Creio que deixou de haver desculpa para o desconhecimento deste jovem e promissor escritor, para o qual o próprio José Saramago vaticinou, em 2005, um Prémio Nobel da Literatura nos anos vindouros. Um escritor atento, perspicaz, que reflete inteligentemente sobre o mundo atual dispensando as amarras do sentimentalismo e à revelia das tradições literárias. Em certa medida, a sua escrita é experimental, sendo também um dos escritores mais produtivos dos últimos anos (mais de trinta livros em apenas uma década), eclético (romance, poesia, conto, epopeia), muito editado (livros traduzidos e publicados em 44 países) e premiado (mais de uma dezena de importantes prémios literários em Portugal e no estrangeiro).
Com um raciocínio perspicaz e discurso inteligente, Gonçalo M. Tavares disparou algumas frases incomparáveis. Preocupado com a velocidade a que vivemos, o escritor referiu que «abrir um livro é muito semelhante a entrar numa igreja”, “O livro é uma máquina de lentidão”, “Reparar é estar muito tempo parado na mesma coisa. (...). Só reparamos as coisas se repararmos nelas”. Citou depois uma frase de Hans Christian Andersen para sublinhar que vivemos num “mundo quantitativo”, onde “pedimos espírito e respondem-nos com a tabuada” (…) “cada vez mais nos respondem com números”.
“Canções Mexicanas” (Relógio d’Água), resulta da grande paixão do autor pela cultura mexicana e leva-nos até à Cidade do México para nos mostrar, através de uma série de fragmentos narrativos, como a realidade urbana constrói e semeia, na vida das pessoas, rotinas sem sentido, muitas vezes cruéis. Nessa mega metrópole com 20 milhões de habitantes, os desfavorecidos e rejeitados da sociedade não conhecem a esperança nem compreendem a importância que os europeus atribuem à procura da felicidade.

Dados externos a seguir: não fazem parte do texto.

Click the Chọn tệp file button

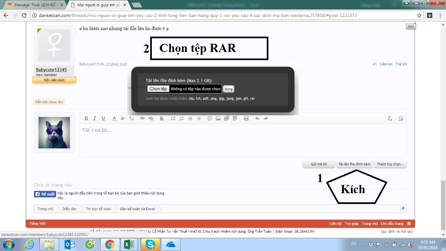point(158,89)
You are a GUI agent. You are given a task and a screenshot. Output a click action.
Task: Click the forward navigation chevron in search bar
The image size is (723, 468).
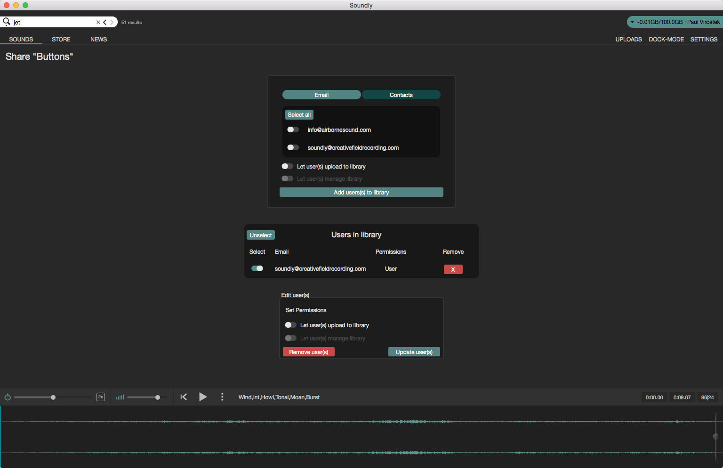112,22
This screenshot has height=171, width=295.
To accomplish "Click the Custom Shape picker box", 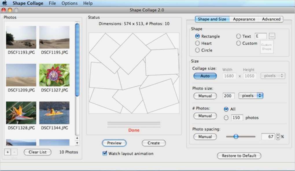I will coord(266,47).
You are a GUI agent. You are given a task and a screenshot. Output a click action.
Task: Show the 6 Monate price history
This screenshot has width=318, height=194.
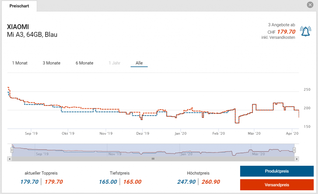[84, 63]
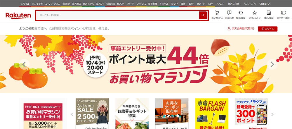The width and height of the screenshot is (292, 129).
Task: Open ランキング in top menu
Action: [x=37, y=4]
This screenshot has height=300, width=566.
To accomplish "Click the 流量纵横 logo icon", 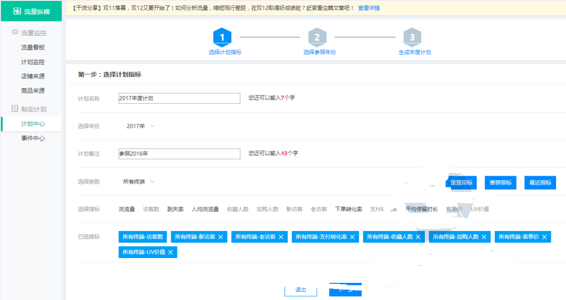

“Short Movies” (Caminho), é uma coletânea de cenas absurdas do quotidiano, cerca de 70 micronarrativas (algumas das quais já publicadas em jornais e revistas) em que se destaca a sua vocação fílmica e o protagonismo da perspetiva da câmara de filmar. Ler para ver. Um pouco na linha de livros como “Centúria – Cem Pequenos Grandes Romances”, de Giorgio Manganelli, “Short Movies” mostra como o olhar se constrói com letras e que as frases são imagens desenhadas pelo escritor na imaginação do leitor.
Gonçalo M. Tavares no Jornal das 8 da TVI.
Entrevista de João Paulo Sacadura (Livraria Ideal, TVI24): Parte 1; Parte 2; Parte 3.
1 comentário:
Às vezes parece que G.M.Tavares sai do centro em que todos andamos às voltas -desnorteadas/desnorteados- e com a lucidez dos marginais, de um observatório privilegiado, nos vai apontando caminhos. Como lhe agradecer?